30 There is no appealable error in the learned Federal Magistrate's finding that there was no jurisdictional error in this aspect of the Reviewer's reasons. The Reviewer considered and rejected the appellant's claims on a global basis.
31 The same is true in relation to whether the Reviewer properly considered and made a finding as to whether the appellant had worked with the LTTE. That this claim was considered by the Reviewer is clear from his reasons as it is referred to at various points. However, the Reviewer does not expressly reject it. While it would have been better for the Reviewer to expressly do so I consider that his rejection of this claim is contemplated within his global rejection of the appellant's account of his history. In my view his Honour was correct in concluding that the Reviewer comprehensively rejected the appellant's credit and did not believe the appellant in relation to the various matters of fact which were fundamental to his claim of a well founded fear of persecution.

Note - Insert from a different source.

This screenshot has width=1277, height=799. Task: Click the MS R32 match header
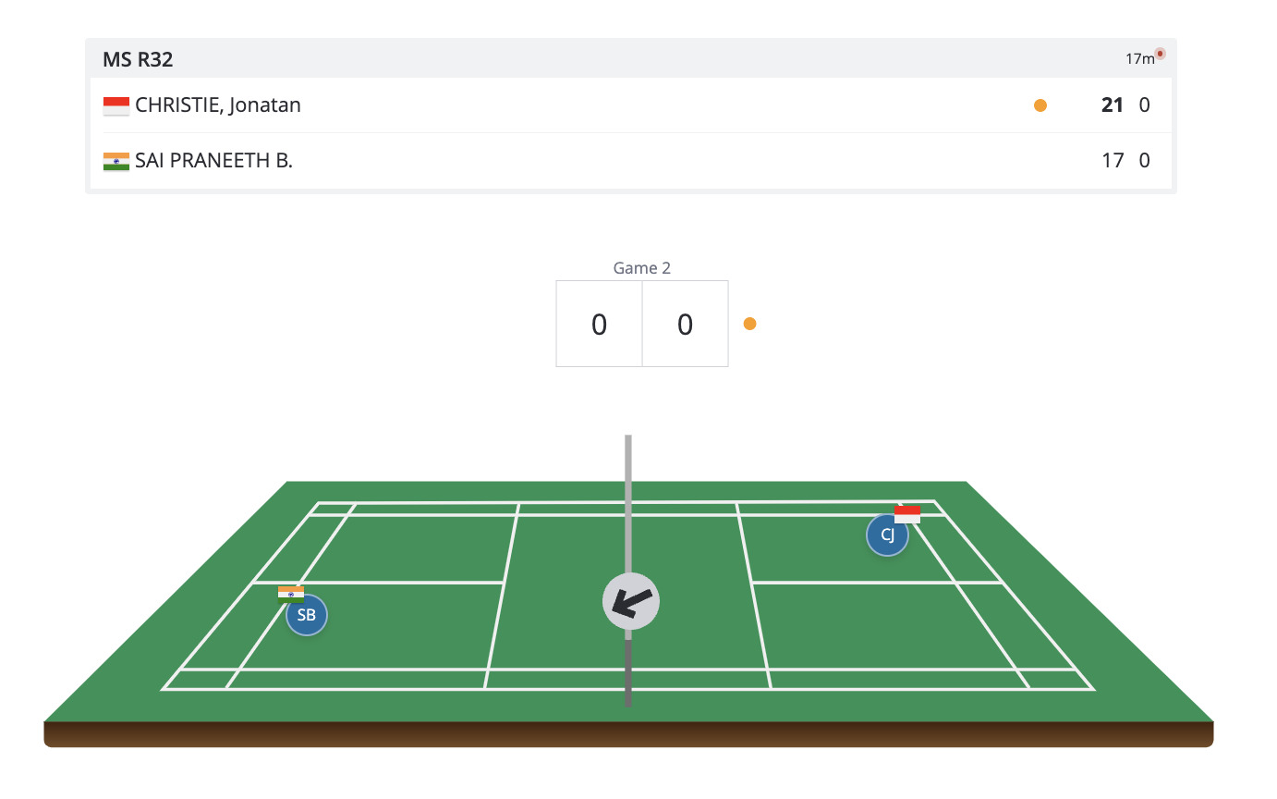[139, 60]
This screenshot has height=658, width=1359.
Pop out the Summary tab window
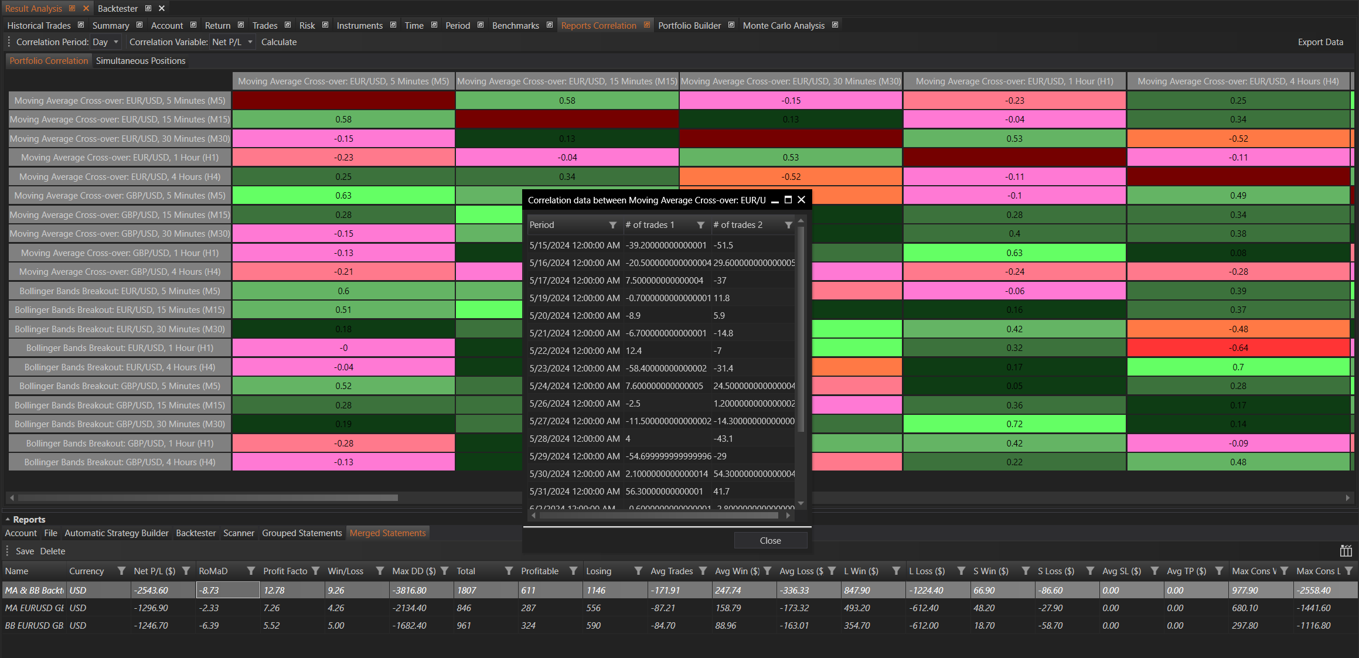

32 The rejection of each of the appellant's claims is also clear from the Reviewer's specific finding that the appellant "did not and does not have a genuine fear of persecution in Sri Lanka". The finding that the appellant was not actually in fear of persecution at all is a comprehensive rejection of his account. Its effect is that he cannot meet the test in the Refugee Convention that he have a well-founded fear of persecution: Iyer v Minister for Immigration and Multicultural Affairs [2000] FCA 1788 per Heerey, Moore and Goldberg JJ at [29].
33 Finally, the appellant contends in the Notice of Appeal that the Reviewer's reasons were "neither logical or rational". I can discern nothing in the reasons which lacks logic or rationality, and in particular there is no apparent perversity or manifest error which might give rise to a finding of jurisdictional error.